Modulation of amyloid-β 1-42 structure and toxicity by proline-rich whey peptides

Document Type

Journal Article


R S C Publications


Faculty of Health, Engineering and Science


School of Medical Sciences/Centre of Excellence for Alzheimer's Disease Research and Care




This article was originally published as: Bharadwaj, P. , Head, R., Martins, R. N., Raussens, V., Sarroukh, R., Jegasothy, H., Waddington, L., & Bennett, L. (2013). Modulation of amyloid-β 1-42 structure and toxicity by proline-rich whey peptides. Food and Function, 4(1), 92-103. Original article available here


A proline-rich peptide product prepared from bovine whey protein that was enriched in several hydrophobic amino acids including proline (whey proline-rich peptide, wPRP) was shown to modulate the folding pathway of human amyloid beta peptide 1-42 (Aβ42) into oligomers.
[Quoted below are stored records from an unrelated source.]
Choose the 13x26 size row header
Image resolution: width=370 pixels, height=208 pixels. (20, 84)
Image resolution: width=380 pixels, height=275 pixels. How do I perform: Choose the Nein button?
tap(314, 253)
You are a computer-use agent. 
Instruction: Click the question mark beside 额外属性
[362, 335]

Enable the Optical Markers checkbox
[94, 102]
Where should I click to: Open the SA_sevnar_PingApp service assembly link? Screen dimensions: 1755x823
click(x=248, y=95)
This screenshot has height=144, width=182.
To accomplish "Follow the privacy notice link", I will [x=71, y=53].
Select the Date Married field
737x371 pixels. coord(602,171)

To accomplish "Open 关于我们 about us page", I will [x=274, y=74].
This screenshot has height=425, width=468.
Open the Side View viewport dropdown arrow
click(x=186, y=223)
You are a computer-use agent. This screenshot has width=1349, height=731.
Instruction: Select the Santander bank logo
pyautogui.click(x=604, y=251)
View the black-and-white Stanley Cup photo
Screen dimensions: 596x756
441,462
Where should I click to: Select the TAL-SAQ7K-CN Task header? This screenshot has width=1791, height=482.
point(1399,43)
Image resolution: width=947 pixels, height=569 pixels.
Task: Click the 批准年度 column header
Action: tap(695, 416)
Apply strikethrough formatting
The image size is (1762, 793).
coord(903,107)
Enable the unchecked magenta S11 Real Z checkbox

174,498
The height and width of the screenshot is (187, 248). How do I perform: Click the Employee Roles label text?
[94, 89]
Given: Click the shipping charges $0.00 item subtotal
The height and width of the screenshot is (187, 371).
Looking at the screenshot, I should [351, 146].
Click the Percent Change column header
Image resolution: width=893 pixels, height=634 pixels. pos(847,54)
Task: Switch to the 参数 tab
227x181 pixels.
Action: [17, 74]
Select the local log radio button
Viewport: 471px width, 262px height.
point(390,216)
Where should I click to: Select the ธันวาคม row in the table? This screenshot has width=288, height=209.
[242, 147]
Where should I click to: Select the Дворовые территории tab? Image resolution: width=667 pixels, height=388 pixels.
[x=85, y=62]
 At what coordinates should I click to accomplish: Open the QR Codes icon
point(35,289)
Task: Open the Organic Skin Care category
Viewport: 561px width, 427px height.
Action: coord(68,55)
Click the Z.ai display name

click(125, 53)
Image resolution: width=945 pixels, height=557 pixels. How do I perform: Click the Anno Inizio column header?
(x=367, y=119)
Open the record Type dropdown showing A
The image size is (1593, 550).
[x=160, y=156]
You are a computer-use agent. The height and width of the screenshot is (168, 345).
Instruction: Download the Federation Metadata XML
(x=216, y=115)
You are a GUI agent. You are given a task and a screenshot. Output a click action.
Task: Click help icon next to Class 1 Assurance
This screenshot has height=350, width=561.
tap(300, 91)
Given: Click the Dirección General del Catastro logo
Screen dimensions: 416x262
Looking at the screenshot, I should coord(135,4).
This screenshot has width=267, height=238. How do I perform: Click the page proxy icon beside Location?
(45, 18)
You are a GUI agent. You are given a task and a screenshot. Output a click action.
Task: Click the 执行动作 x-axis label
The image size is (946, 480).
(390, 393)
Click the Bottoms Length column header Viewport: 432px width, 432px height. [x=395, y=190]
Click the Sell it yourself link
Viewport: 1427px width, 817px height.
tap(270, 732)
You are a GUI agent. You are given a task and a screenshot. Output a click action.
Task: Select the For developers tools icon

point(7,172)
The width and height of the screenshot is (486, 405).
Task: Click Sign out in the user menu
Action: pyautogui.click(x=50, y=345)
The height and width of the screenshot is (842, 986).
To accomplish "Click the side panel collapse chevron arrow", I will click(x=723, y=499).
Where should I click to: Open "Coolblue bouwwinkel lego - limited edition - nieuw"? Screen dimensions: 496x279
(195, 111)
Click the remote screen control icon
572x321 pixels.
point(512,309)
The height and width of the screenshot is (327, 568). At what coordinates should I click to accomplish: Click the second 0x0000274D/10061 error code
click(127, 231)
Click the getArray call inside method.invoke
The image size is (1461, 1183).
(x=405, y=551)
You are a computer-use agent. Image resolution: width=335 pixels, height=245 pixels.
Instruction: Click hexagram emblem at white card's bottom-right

Concentration-dependent changes in ThT-binding to Ab42 by wPRP indicated suppression of oligomerisation, that was supported by Transmission Electron Microscopy. Suppression of β-sheet and specifically, anti-parallel β-sheet structures by wPRP was demonstrated by ATR-FTIR spectroscopy, where evidence for capacity of wPRP to dissociate pre-existing β-sheet structures in Aβ42 was also apparent. Suppression of anti-parallel β-sheets of oligomeric Aβ42 was associated with rescue of yeast and SH-SY5Y neuronal cells providing important evidence for the association between anti-parallel β-sheet structure and oligomer toxicity. It was proposed that the interaction of wPRP with Aβ42 interfered with the anti-parallel folding pathway of oligomeric Aβ42 and ultimately produced 'off-pathway' structures of lowered total β-sheet content, with attenuated cellular toxicity.